> _Document extract_

Wait what that's very short, do you have any references for that? :O
I did a rough calculation based on the numbers from the paper on human cells discussed here
https://www.longecit...very-on-ageing/
While that was in humans, in that thread the effect on telomerase in mice is also brought, and the effect seems stronger at young ages than at greater ages. We don't know if the same happens in humans, but it could be due to NAD+ age related decline and might apply to humans.
Humans lose 70 base pairs per year.
It is the first large-scale study that compares this highly variable parameter between species: human telomeres lose on average about 70 base pairs—the building blocks of genetic material—per year, whereas those of mice lose about 7,000 base pairs per year.
https://phys.org/new...s-lifespan.html
If you read the paper linked below, and discussed in the linked longecity thread above, it seems they used 5Micromole resveratrol for 24Hours in the experiment, if I"m not mistaken.
We found that cells treated with resveratrol or any of the novel resveralogues had telomeres that were 1.3–2.4 times longer than vehicle-only controls, compared with younger cells at PD25, which showed telomeres 2.6 times longer than untreated senescent cells
https://bmcmolcellbi...2860-017-0147-7
Telomere length varies greatly among species and ranges from 10 to 15 kb in humans.
https://pubmed.ncbi....h.gov/23647631/
The graphs on the resveratrol paper suggest significant restoration of telomere length. Say the telomeres are 1Kb, aka 1000 bases, very short, doubling telomere length would be equivalent to over 10 years, at 70 base loss per year.
But I could be misunderstanding the researchers claims. But it does seem to suggest
telomere dynamics in primary fibroblast cultures and found a mean telomere length of 5.17 kb in senescent cells (Baird et al., 2003)
https://www.scienced...047637416301154
Those are senescent cells, the average telomere length is 5170 bases or 5.17kb. The cells in the resveratrol experiment discussed were near senescent, meaning the likely had average slightly longer telomeres than that to start.
Edited by Castiel, 20 October 2020 - 06:33 AM.

> _Dataset excerpts_
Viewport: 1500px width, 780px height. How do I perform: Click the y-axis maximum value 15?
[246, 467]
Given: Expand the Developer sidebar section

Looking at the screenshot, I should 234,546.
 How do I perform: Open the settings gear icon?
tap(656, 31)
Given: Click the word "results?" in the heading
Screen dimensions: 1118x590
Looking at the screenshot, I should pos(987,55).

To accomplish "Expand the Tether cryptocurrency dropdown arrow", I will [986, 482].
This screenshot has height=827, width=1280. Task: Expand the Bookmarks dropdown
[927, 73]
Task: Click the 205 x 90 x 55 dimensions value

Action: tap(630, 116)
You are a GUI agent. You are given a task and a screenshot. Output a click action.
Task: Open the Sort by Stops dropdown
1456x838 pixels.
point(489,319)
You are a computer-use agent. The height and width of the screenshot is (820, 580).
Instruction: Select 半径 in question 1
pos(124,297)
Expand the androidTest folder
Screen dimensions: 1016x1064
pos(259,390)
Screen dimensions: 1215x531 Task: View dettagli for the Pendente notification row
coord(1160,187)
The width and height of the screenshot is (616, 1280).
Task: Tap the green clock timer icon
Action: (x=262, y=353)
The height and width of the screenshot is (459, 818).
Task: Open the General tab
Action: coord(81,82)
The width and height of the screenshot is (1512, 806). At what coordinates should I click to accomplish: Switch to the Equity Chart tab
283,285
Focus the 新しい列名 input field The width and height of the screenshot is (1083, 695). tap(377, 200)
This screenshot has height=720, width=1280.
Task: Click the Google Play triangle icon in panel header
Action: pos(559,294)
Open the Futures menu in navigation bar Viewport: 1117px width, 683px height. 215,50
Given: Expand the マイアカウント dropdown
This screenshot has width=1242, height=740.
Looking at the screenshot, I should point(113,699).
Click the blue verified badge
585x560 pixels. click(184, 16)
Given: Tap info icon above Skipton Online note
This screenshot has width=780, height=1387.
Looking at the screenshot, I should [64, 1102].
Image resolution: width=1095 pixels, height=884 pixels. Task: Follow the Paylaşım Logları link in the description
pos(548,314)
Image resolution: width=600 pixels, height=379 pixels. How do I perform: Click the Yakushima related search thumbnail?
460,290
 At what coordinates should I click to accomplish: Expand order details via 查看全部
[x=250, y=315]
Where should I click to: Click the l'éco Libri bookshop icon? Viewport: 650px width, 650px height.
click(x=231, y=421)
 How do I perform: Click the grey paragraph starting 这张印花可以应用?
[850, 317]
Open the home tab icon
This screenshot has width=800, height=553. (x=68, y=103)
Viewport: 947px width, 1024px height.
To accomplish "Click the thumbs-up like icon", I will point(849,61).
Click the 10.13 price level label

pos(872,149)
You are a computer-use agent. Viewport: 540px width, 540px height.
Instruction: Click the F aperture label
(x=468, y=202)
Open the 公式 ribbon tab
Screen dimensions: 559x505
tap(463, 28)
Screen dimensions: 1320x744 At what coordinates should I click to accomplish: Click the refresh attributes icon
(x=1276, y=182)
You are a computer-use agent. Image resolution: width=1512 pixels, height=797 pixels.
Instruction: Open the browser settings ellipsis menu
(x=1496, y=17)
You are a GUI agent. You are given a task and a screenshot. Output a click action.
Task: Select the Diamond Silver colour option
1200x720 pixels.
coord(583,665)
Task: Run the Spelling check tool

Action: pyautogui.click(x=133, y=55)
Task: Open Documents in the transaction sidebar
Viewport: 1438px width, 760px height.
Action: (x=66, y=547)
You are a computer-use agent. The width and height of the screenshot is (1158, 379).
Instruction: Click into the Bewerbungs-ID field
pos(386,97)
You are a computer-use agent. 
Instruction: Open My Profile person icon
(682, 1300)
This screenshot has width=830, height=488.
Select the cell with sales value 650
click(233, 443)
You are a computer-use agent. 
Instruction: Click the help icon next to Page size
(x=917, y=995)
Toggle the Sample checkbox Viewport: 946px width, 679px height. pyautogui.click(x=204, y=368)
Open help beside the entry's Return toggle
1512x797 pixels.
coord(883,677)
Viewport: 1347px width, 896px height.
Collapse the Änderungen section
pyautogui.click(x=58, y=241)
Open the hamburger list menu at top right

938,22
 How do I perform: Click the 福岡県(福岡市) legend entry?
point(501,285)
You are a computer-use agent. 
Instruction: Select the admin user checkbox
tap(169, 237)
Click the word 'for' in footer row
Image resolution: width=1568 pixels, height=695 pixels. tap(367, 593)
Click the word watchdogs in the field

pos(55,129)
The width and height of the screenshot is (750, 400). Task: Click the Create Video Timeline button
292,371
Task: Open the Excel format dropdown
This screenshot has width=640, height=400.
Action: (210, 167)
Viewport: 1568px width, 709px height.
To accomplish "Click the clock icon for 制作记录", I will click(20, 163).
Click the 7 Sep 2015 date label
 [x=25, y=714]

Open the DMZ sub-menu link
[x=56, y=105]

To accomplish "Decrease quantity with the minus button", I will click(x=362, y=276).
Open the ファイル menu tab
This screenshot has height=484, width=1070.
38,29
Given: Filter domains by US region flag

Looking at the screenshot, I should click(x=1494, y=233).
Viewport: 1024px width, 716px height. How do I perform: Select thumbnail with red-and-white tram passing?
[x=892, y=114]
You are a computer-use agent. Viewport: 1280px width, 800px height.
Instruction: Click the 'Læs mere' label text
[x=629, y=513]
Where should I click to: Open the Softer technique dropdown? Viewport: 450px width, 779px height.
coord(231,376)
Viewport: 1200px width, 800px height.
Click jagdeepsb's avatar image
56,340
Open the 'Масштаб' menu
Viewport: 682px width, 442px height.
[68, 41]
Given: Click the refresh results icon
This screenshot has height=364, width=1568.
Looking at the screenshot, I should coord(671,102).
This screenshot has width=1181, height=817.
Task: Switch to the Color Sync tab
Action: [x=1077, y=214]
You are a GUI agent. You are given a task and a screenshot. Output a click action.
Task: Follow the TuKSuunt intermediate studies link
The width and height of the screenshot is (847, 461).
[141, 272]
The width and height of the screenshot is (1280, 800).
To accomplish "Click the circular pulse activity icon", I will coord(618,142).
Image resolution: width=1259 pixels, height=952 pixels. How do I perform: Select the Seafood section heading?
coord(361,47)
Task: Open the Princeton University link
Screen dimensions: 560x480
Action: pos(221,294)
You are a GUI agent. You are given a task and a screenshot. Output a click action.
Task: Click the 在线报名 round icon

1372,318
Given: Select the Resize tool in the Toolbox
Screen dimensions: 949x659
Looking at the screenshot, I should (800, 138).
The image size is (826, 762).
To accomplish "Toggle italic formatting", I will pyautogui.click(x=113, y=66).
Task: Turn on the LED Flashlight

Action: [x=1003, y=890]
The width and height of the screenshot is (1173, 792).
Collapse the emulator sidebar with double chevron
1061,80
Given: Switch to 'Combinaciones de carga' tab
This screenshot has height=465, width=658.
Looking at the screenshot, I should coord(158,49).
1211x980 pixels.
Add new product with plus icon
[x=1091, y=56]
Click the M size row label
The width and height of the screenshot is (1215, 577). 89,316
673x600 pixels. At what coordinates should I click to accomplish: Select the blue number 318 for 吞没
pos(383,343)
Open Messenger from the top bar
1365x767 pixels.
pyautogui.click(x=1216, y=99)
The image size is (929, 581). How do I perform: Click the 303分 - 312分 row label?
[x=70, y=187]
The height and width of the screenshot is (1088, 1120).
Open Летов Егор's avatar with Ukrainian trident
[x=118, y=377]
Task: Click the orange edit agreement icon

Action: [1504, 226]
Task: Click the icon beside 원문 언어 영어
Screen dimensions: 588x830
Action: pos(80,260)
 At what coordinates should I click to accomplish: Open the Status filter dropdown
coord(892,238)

> _Work item 1_
According to the forum post on telomeres, about how many base pairs do mouse telomeres lose per year?
> _Work item 2_
Set down the part of the forum post on telomeres starting with "Wait what that's" and going on through "apply to humans.".

> _Exercise result 1_
About 7,000 base pairs per year.

> _Exercise result 2_
Wait what that's very short, do you have any references for that? :O
I did a rough calculation based on the numbers from the paper on human cells discussed here
https://www.longecit...very-on-ageing/
While that was in humans, in that thread the effect on telomerase in mice is also brought, and the effect seems stronger at young ages than at greater ages. We don't know if the same happens in humans, but it could be due to NAD+ age related decline and might apply to humans.